McDowell's troops only covered twenty miles in two days due to the heat, the long baggage trains lumbering along behind, the inexperience of the soldiers, and the ungainly size of the army. On the afternoon of July 18, the army approached a little river called Bull Run. On the opposite side, General Pierre Beauregard waited with his 22,000 Southern troops, entrenched along an eight mile long line. Beauregard had known the Federals were coming, and he knew something the Federal command did not know: not far away, in the Shenandoah Valley, General Joseph Johnston and his 9,000 soldiers were on the march to Manassas.
The Federal officers then made their fatal mistake-they delayed their attack in order to rest their troops. By the time their troops were in position, it was too late. Joe Johnston's regiments had arrived by the Manassas Gap Railroad. When McDowell made his attack on July 21, he was now facing 31,000 grim Confederate soldiers.
The sound of Northern guns, pounding the Confederate positions, began while it was still dark. The battle had begun in earnest, and at first it seemed as if the Federals would easily take the day. The Southern army was being pushed from one position to another.
One brigade, from Virginia, as indicated by the regimental flag, stood firm behind an officer sitting still on a tall black horse. Another Southern officer pointed with his sword, crying, "There is Jackson, standing like a stone wall! Rally behind the Virginians!" His men turned again to the battle. Brigadier General Thomas Jackson's own brigade, later known as the "Stonewall Brigade," was in the center of the fighting. Jackson's men were giving voice to loud, ululating howls that would become known as the rebel yell.
The battle continued into the afternoon, as both armies struggled to control Henry House Hill. A unit of Southern soldiers approached the Northern batteries. They wore blue uniforms, and the artillery troops thought them to be Northerners. The Southerners captured the batteries. The guns fell silent, giving the Confederates the opportunity to charge. In addition, new, fresh Southern soldiers arrived from the trains, and the Northern attack collapsed.
General McDowell gave the order to withdraw, but the greenness of his army was now exposed. They moved, however, without panic until they crossed Bull Run and crashed headlong into the Washington spectators. Carriages blocked the road and bridges, and troops and civilians tangled with each other. Soldiers threw down their arms and struggled to get through the mess.
The Northerners expected the Confederates to chase them down. The Rebels, however, were exhausted and scattered as well. Their officers were unable to form a charge against the retreating Yankees, and the battle wound down. There would be no more fighting for days to come as both sides licked their wounds.
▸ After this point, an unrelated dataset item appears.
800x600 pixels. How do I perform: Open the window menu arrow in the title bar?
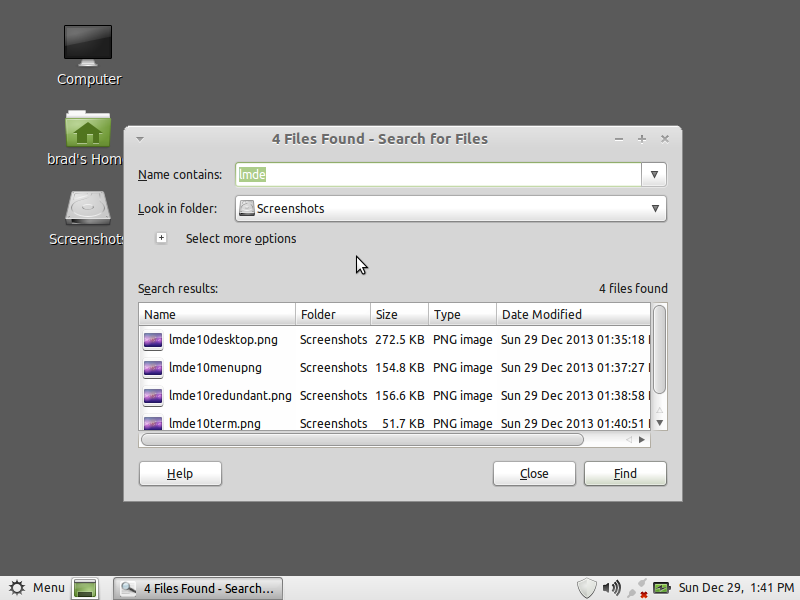tap(140, 139)
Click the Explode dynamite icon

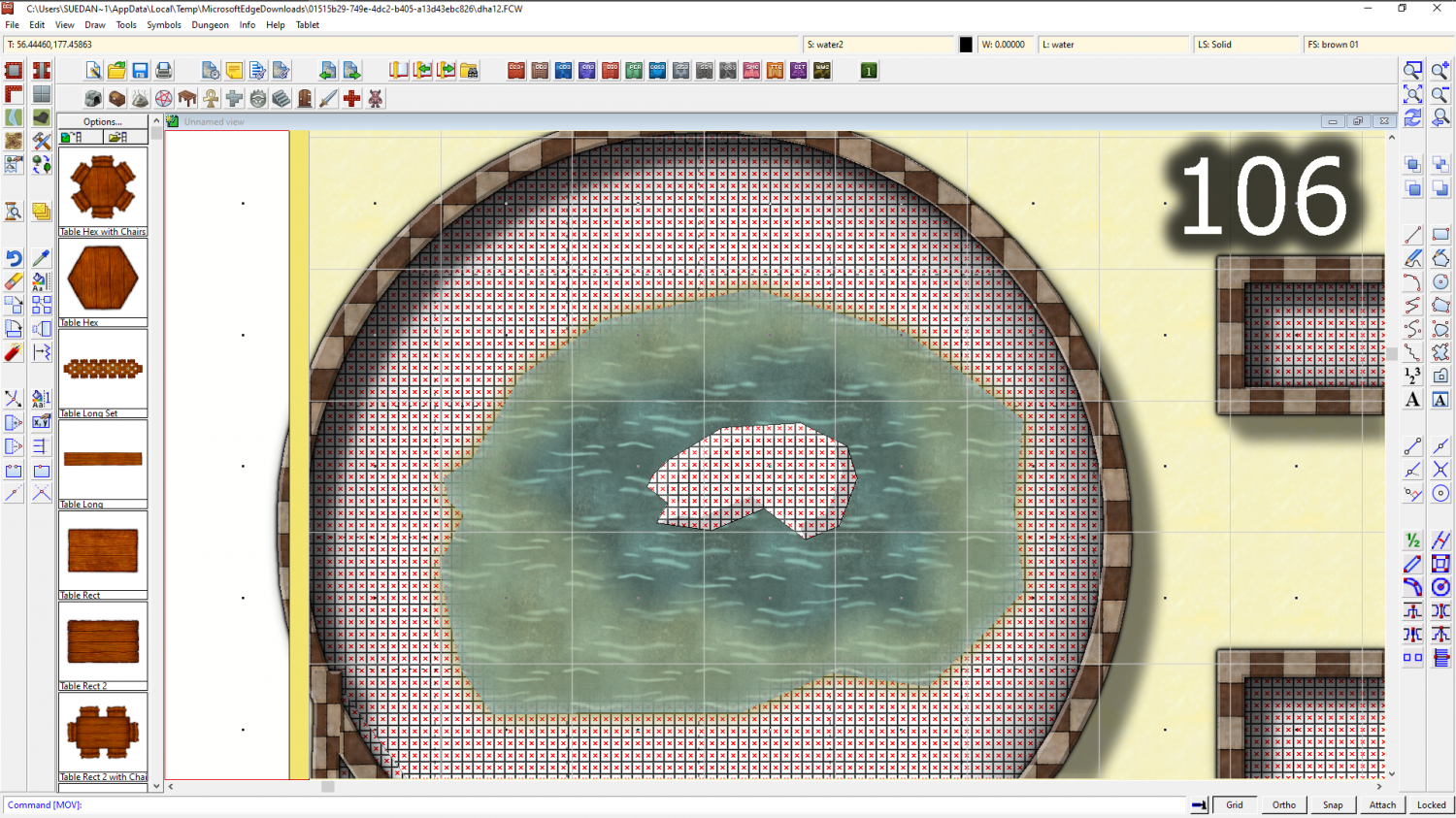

In Washington, as well as the rest of the North, the population was stunned. Their proud army, which had so recently paraded through the city streets, had been soundly defeated. The victory celebration-already planned-would not be needed. The quick victory that would have decided the war did not occur. Citizens and government alike took a sober assessment of the future and realized that the war was going to be long, hard, and bloody. The casualties on the Northern side were 2,896 men, killed, wounded, and missing; numbers that seemed high-at the time.
Although the South had lost 1,982, their view of this first major battle of the war was completely different. They had defeated an army of superior size and proved that one Rebel could beat ten Yankees. Although the military knew that the war would not be easily won, Southern citizens went to bed on the night they heard the reports convinced that the war would be over soon. Like the citizens of Washington the day before the battle, they could not have been more mistaken.
First Manassas (or Bull Run) was the first major battle of the Civil War. It was apparent after this battle that the war would be long and costly. The 150th anniversary of this important event took place on July 21-24, 2011.